The energy of collision of two particles 17, 23 depends on the momentum of the particles, which is proportional to their mass and velocity. It is their change of momentum on impact which smashes the structure of the ions. One of the two particles 17, 23 must comprise a radioactive particle. A range of particles may be used in the collision stage to produce optimum properties for engineering and physics. Examples of heavy atoms or ions which may be used as the first and second particles are copper, gold, platinum, silver, uranium, lead iron, plutonium and uranium. Rare earths (elements of the lanthanide series of the periodic table with atomic numbers from 57 to 71 inclusive) may also be used. The ions need to be easy to make and stable enough to accelerate to the desired velocities. Elements with an atomic number greater than argon (atomic number 18) may be suitable for the collision process. An important criterion is the nature of the collision product, which needs to be coherent enough to expel all electrons from neutrons in the collision mass. It may also attract light ions by gravitational and electrostatic attraction. Such coherent entities have already been obtained with copper, gold and lead.
It is desirable to reduce the nuclei to protons, electrons and alpha particles at as low a temperature as possible in order to limit the power needed to accelerate the ions. The energy input for acceleration increases hyperbolically as the ion approaches the speed of light. Much of the energy input is wasted as electromagnetic emissions, which does not affect the particle's kinetic energy. Thus even a small reduction in velocity can save a considerable amount of power input, as long it forms a collision mass which has destroyed the structure of the nuclei. The most energy efficient process is therefore to use the heaviest available ion at the lowest possible speed to achieve a collision mass capable of fusing particles which are introduced into it. Accelerating a particle to a velocity of about a third of the speed of light consumes only a few percent of the power needed to accelerate to velocities close to the speed of light. Then if two particles are collided with opposing velocities, each at a speed of a third of the speed of light, the effective speed of one of the particles viewed from the reference frame of the other particle is approximately 0.6 c, where c is the speed of light, using relativistic addition of velocities.
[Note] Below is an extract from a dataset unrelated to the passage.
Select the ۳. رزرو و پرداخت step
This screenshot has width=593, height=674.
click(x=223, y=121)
These particles may be controlled by electric or magnetic fields or both so that they can be introduced into the collision mass. Another advantage of a lower velocity is that it facilitates the orientation of trajectories, which is important for arranging collisions. The following description refers to the first and second particles being heavy ion(s). However, other particles may be used as previously described. When the first and second particles approach each other, there are three possibilities that may occur. First, a head on collision between the two particles may occur in which most of the structure of the nuclei is destroyed. Secondly, there may be no collision, and thirdly, a partial collision may occur in which fragments of the nuclei are produced which may in themselves be radioactive.
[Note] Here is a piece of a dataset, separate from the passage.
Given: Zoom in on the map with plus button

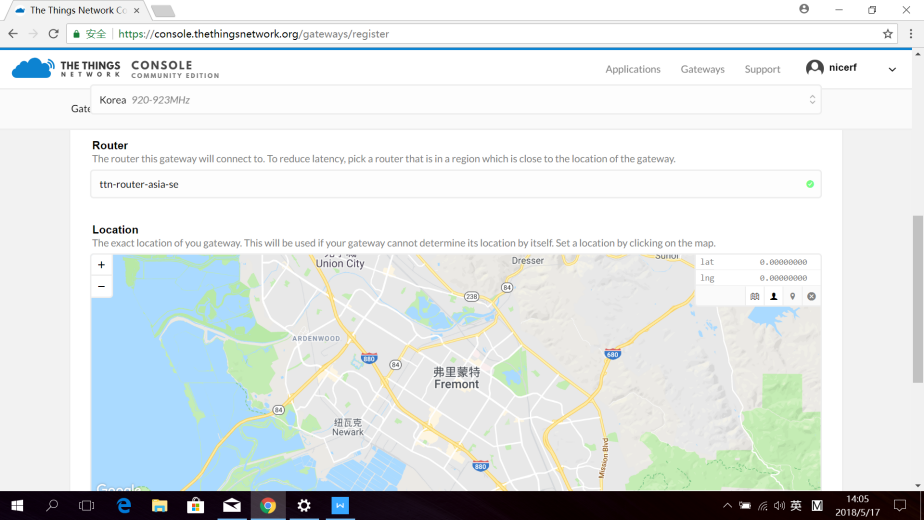Looking at the screenshot, I should coord(101,265).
Colliding the two particles destroys the nuclear structure of the particles. Constituents of the collision mass are formed by the decomposition of the nucleus into neutrons and protons and electrons.
The neutron as a species of nucleon is formed by the reaction of a proton with an electron at extremely high temperatures, and the resulting nucleon is stable down to low temperatures, whence the nuclei of all atoms in the periodic table. Since the effective temperature within a collision mass is extremely high for a very short time, it might appear that conditions favour the formation of neutrons rather than their decomposition, as described above. However, neutrons are also known to decompose in a matter of minutes at low temperatures, including room temperature, to give protons and electrons. The difference is that neutrons as nucleons derive their stability from interaction with other nucleons in the nucleus. Neutrons which are free i.e. expelled from nuclear structures are unstable and readily decompose.
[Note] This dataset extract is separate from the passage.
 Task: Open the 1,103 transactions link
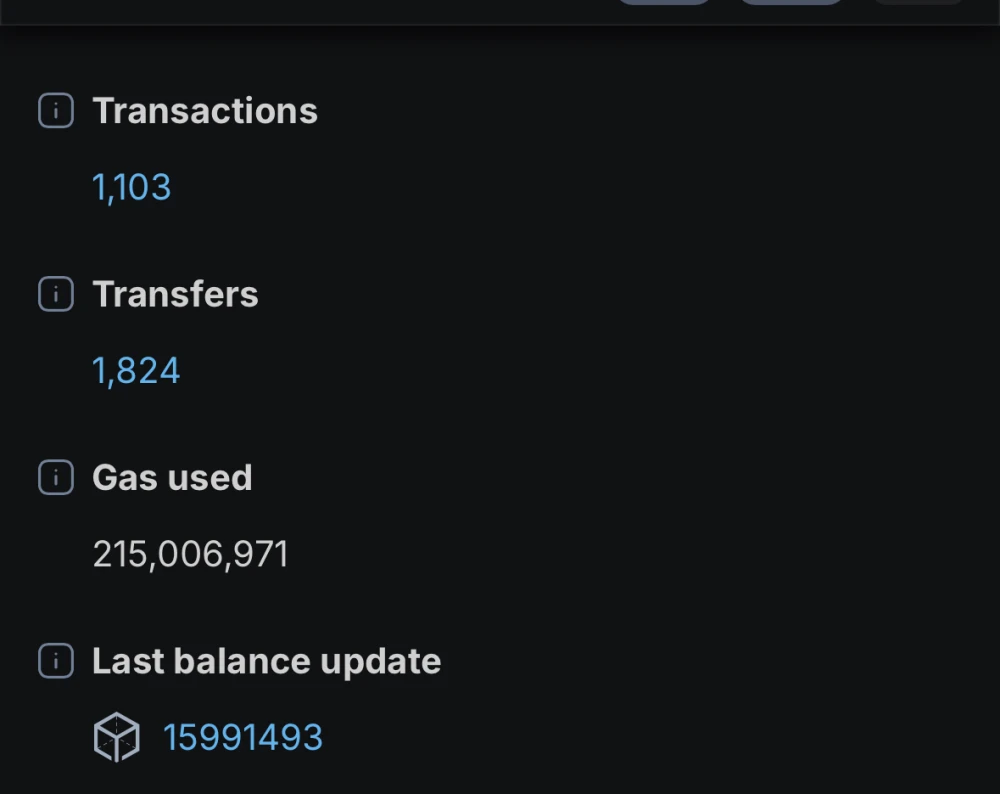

The process of collision separates neutrons from their nuclear structures in exactly the same way as it liberates protons from the nuclear structures in which they are embedded. It is therefore an essential requirement of collision that it should be at sufficiently high velocity and of sufficient energy to cause the separation of neutrons, and so facilitate the decomposition of these free neutrons into electrons and protons. It is the kinetic energy of the fundamental particles in the core of the collision mass which drives the electrons out of the core. It is the opposite charges of the core and the electrons which keep them in association.
An object of the process is to maintain the separation of electrons and protons, so that there is no possibility of neutrons being reformed. This depends on the conditions of cooling. Separation during cooling is facilitated if there are additional protons outside the collision masses but in their vicinity, so that they are able to pick up electrons and form hydrogen atoms, which eventually combine to become hydrogen gas.
In a further embodiment, addition of other nuclei which are sucked into the collision mass and cool the collision mass by distending the collision mass. These are nuclei such as those of hydrogen, deuterium, tritium and lithium. These nuclei do not themselves decompose into fundamental particles, because they will tend to cool the core of the collision mass, so that there is insufficient heat in the core to cause their decomposition. The most stable nucleus is that of helium. The slowing of the cooling rate allows the components of the rest of the collision mass to adopt their most stable configuration and separation. The process terminates when eventually the collision mass dilates and is destroyed.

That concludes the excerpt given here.